Gold biased to the downside, ahead of the Italian bond sale

As this week comes to an end, we can see gold is biased to the downside, where after the end of major events yesterday, the metal started to lose momentum as optimism dominated the market, where the positivity seen yesterday led investors to take profit on the metal and invest in other high yielding currencies and stocks, especially when the U.S. dollar reversed sharply to the downside.

Gold slumped today after starting the session at $1650.25 per ounce, to currently trade around $1645.90 per ounce after losing $4.35 per ounce or 0.26%. The metal set the highest at $1650.31 and the lowest at $1635.05 per ounce.

Yesterday, gold was able to hold onto the gains recorded earlier after the European Central Bank and the Bank of England rate decisions, where the steady rates supported markets to rebound on speculation Europe is likely to grow gradually in the coming period; however, gold declined as investors were holding more gold as a hedge against uncertainty as some analysts projected that the bank could shock markets again; however, investors liquidated their positions on the metal in order to get a part of the gains, which spread across the board.

Today, gold is expected to fluctuate heavily as this week came to an end, yet the shiny metal is negatively biased, where profit taking could continue on the metal ahead of the coming week, where markets are still waiting for the decision of the rating agencies on the European nations, which are currently under negative watch notice.

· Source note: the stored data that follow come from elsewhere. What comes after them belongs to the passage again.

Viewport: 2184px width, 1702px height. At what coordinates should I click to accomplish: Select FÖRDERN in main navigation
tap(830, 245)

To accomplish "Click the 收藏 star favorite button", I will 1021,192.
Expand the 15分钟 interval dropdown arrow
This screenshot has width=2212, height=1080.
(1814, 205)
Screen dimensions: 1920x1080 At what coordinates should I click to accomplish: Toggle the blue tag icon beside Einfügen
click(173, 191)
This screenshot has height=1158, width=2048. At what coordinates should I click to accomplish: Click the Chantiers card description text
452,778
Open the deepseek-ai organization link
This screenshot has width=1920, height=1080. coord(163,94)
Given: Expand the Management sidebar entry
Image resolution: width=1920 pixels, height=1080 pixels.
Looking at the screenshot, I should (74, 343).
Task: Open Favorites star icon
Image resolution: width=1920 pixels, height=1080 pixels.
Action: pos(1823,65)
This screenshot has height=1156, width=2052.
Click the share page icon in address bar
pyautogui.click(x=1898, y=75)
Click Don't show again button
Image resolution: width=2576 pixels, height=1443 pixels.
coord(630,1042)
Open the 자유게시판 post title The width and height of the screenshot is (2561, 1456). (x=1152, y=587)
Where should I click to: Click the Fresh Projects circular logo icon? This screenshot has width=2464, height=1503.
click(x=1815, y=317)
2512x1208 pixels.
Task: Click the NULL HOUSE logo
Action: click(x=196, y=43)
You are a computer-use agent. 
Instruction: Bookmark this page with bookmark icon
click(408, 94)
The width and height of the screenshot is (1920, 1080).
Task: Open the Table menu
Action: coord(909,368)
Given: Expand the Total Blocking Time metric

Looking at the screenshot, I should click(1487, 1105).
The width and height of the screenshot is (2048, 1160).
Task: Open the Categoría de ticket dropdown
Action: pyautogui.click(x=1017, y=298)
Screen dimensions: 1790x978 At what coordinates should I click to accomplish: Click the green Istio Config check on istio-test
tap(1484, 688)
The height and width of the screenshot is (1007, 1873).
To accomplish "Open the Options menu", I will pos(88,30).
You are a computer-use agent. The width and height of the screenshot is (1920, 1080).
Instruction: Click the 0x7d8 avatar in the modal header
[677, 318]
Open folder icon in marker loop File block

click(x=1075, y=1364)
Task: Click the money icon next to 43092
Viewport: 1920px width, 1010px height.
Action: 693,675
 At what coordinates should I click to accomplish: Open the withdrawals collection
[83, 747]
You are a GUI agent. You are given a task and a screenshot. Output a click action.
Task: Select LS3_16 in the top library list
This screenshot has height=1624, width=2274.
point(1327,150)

Markets are expected to remain volatile ahead of the Italian bond sale awaited later today, where despite the successful bond auctions made by Italy and Spain yesterday, markets are still tracking sales of bonds with longer-term maturities, and today Italy will auction as much as 3 billion euros of 6% bonds due in 2014, in addition to 4.25% bonds and 4.5% bonds due in 2014 and 2018; however, eyes will track the yields on those bonds as well as the demand.

Fears started to ease in the market, as we can see in the first two weeks of 2012 the bearishness eased slightly in the market and the sentiment improved; however, we cannot confirm that markets will rebound and Europe overcame the debt crisis until the results of the European summit at the end of this month and until the fundamentals of the first quarter of 2012, which should indicate that markets will continue the recovery and the debt crisis will start to ease or markets will reverse and the mild recession will turn into a deep recession or depression.

In general, the next week markets are still expected to remain volatile, yet consolidated ahead of the coming European summit, which could support the sentiment and restore some confidence or disappoint markets as usual and send the euro and markets in general to the downside.

Silver also declined as much as 0.64% or $0.19 per ounce to trade around $30.08 per ounce, after opening the session at $30.27 per ounce. The metal fluctuated sharply between a high of $30.28 and a low of $29.66 per ounce.

Among other precious metals, platinum also retreated after starting the session at $1498.75 per ounce, where the metal trades now around $1488.00 per ounce after losing $10.75 per ounce or 0.72%. The metal set the highest at $1498.50 and the lowest at $1470.75 per ounce.

Palladium lost as much as 0.81% or $5.13 per ounce to trade now around $630.50 per ounce, after recording a high of $638.50 and a low of $623.00 per ounce, noting that the metal opened the session at $635.63 per ounce.